## Chapter 2: Data and Sampling Distributions

### an unknown distribution (population) vs a random sampling 

Traditional statistics: theory based on assumptions about the population.

Modrn statistics: using sampling directly, where such assumptions are not needed.

Random sampling:
* with replacement: observations are put back and can be selected multiple times
* without: observations once selected are unavailable

Quality of sampling is important
* Literary Digest poll of 1936 that predicted a victory of Alf Landon over Franklin Roosevelt with 10 million people.
* George Gallup, founder of the Gallup Poll, conducted biweekly polls of just 2,000 people and accurately predicted a Roosevelt victory

The result was sample bias; that is, the sample was different in some meaningful and nonrandom way from the larger population
it was meant to represent.

In [None]:
# load libraies
list.of.packages <- c("boot", "ggplot2")
new.packages <- list.of.packages[!(list.of.packages %in% installed.packages()[,"Package"])]
if(length(new.packages)) install.packages(new.packages)

library(boot)
library(ggplot2)

In [None]:
# load data
PSDS_PATH <- file.path('~/Desktop', 'statistics-for-data-scientists')

loans_income <- read.csv(file.path(PSDS_PATH, 'data', 'loans_income.csv'))[,1]
sp500_px <- read.csv(file.path(PSDS_PATH, 'data', 'sp500_px.csv'))


In [None]:
x <- seq(from=-3, to=3, length=300)
gauss <- dnorm(x)

# png(filename=file.path(PSDS_PATH, 'figures', 'normal_density.png'),  width = 4, height=5, units='in', res=300)
par(mar=c(3, 3, 0, 0)+.1)
plot(x, gauss, type="l", col='blue', xlab='', ylab='', axes=FALSE)
polygon(x, gauss, col='blue')
# dev.off()

# png(filename=file.path(PSDS_PATH, 'figures', 'samp_hist.png'), width = 200, height = 250)
norm_samp <- rnorm(100)
par(mar=c(3, 3, 0, 0)+.1)
hist(norm_samp, axes=FALSE, col='red', main='')
# dev.off()

### Random error and bias error

Random error: unbiased process of gun shooting produces error (2-2).

Biased error: shots shift to the upper right corner.


![](02.png)
![](03.png)

### sample mean versus population mean

sample mean: $\=x$, from observation

population mean: $\mu$, inferred from a population

### Selection bias and data snooping

Selection bias: Bias resulting from the way in which observations are selected.

Data snooping: Extensive hunting through data in search of something interesting.

    “If you torture the data long enough, sooner or later it will confess.”
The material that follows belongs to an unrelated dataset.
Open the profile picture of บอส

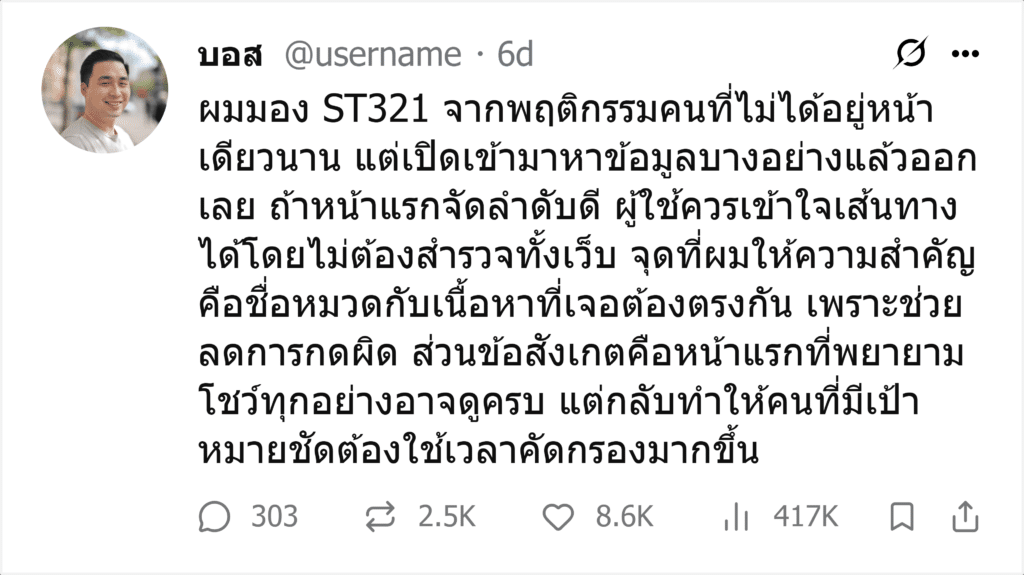[x=104, y=90]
### The vast search effecct

One person toss coins 10 times and receive all head-up -> his special talent

people in a stadium toss conis -> 99% someone get 10 heads

again this: holdout sets or target shuffling (a permutation test).
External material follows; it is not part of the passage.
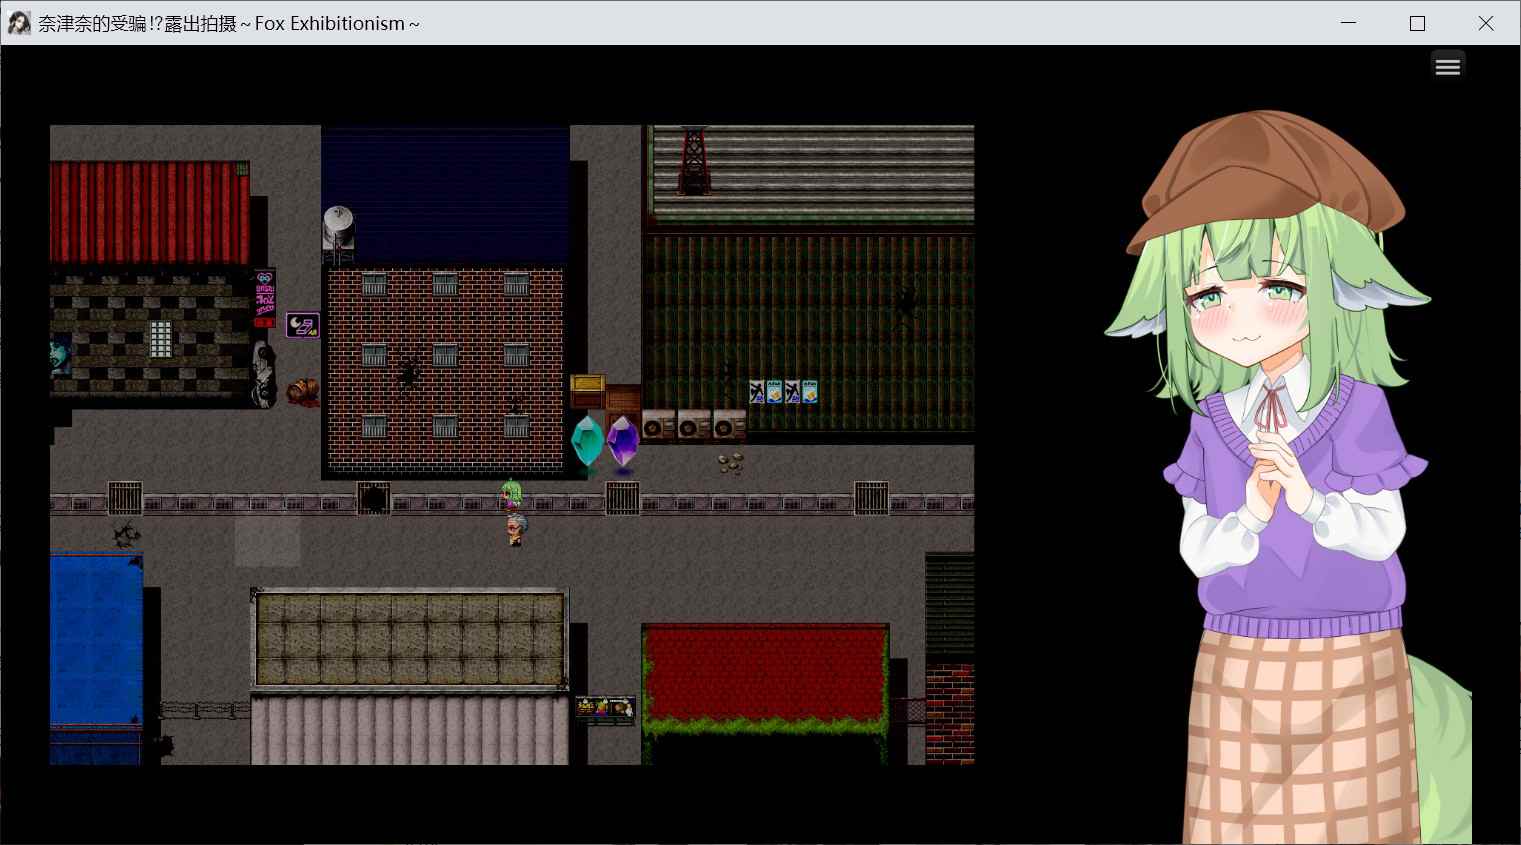Click the yellow wooden crate

point(588,384)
### Regression to the mean

Extreme observations tend to be followed by more central ones.

e.g. tall parents tend to have not so tall kids.

![](04.png)

### Distribution of the sample vs distribution of mean values of sampling

The mean is likely to be more regular and bell-shaped than the distribution of the data itself.

a sample of 1,000 values, a sample of 1,000 means of 5 values, and a sample of 1,000 means of 20 values (below).

### Central limit theorem

It says that the means drawn from multiple samples will resemble the familiar bell-shaped normal curve (see “Normal Distribution” on page 69), even if the source population is
not normally distributed, provided that the sample size is large enough and the departure of the data from normality is not too great.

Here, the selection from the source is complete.